Hardcover
896 Pages, 6.39 x 9.47 x 1.73 in
August 7, 2007
Knopf Doubleday Publishing Group
0375424954
9780375424953
From the Publisher
Geert Mak spent the year of 1999 criss-crossing the continent,
tracing the history of Europe from Verdun to Berlin, Saint
Petersburg to Auschwitz, Kiev to Srebrenica. He set off in search
of evidence and witnesses, looking to define the condition of
Europe at the verge of a new millennium. The result is mesmerizing:
Mak's rare double talent as a sharp-eyed journalist and a hugely
imaginative historian makes In Europe a dazzling account
of that journey, full of diaries, newspaper reports and memoirs,
and the voices of prominent figures and unknown players; from the
grandson of Kaiser Wilhelm II to Adrinana Warno in Poland, with her
job at the gates of the camp at Birkenau.
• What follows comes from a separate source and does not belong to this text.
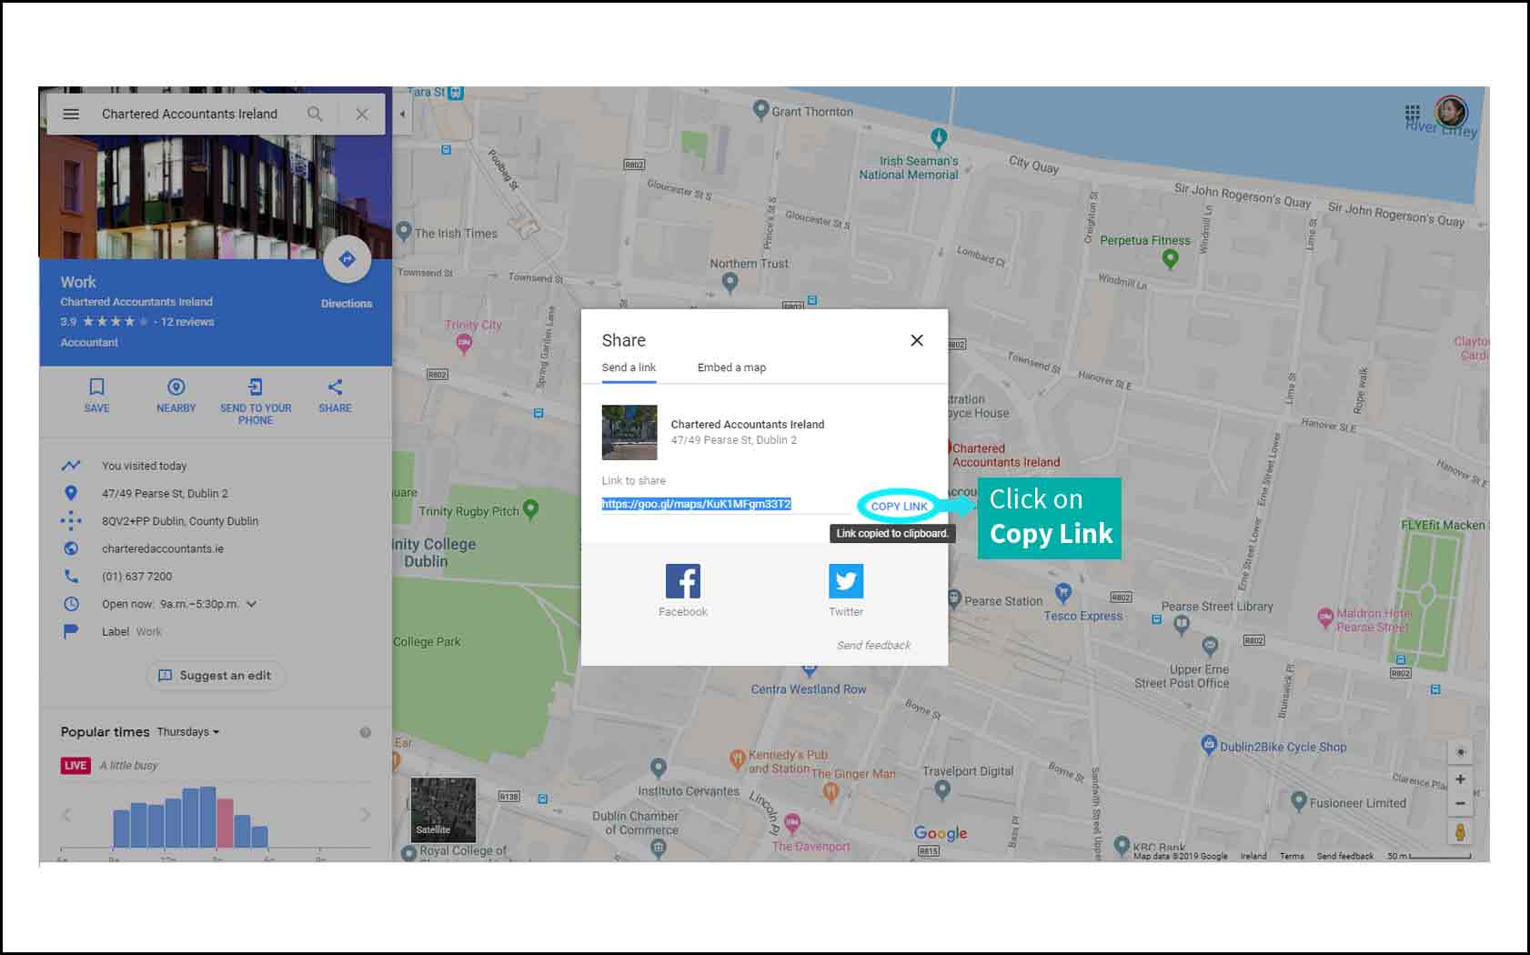The width and height of the screenshot is (1530, 955).
Task: Expand the opening hours chevron
Action: [252, 604]
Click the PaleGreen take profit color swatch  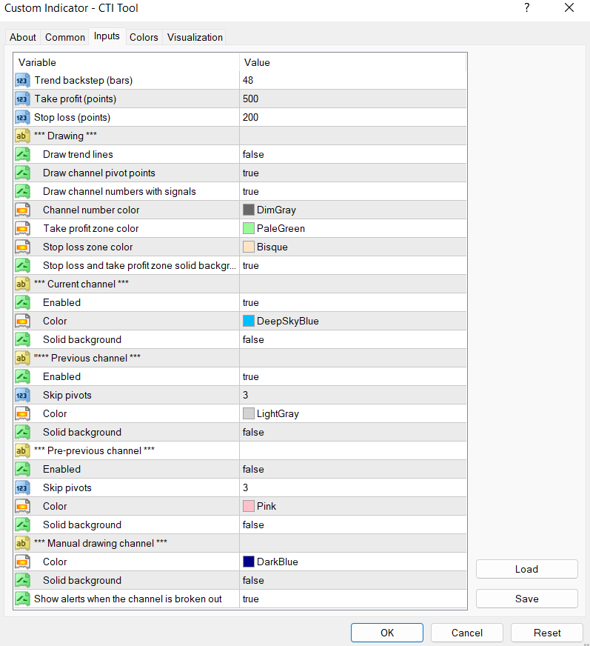249,228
But Mak is above all an observer. He describes what he sees at
places that have become Europe's wellsprings of memory, where
history is written into the landscape. At Ypres, he hears the blast
of munitions from the Great War that are still detonated there
twice a day. In Warsaw, he finds the point where the tram rails
that led to the Jewish ghetto come to a dead end in a city park.
And in an abandoned nursery school near Chernobyl, where tiny pairs
of shoes still stand in neat rows, he is transported back to the
moment time stood still in the dying days of the Soviet Union.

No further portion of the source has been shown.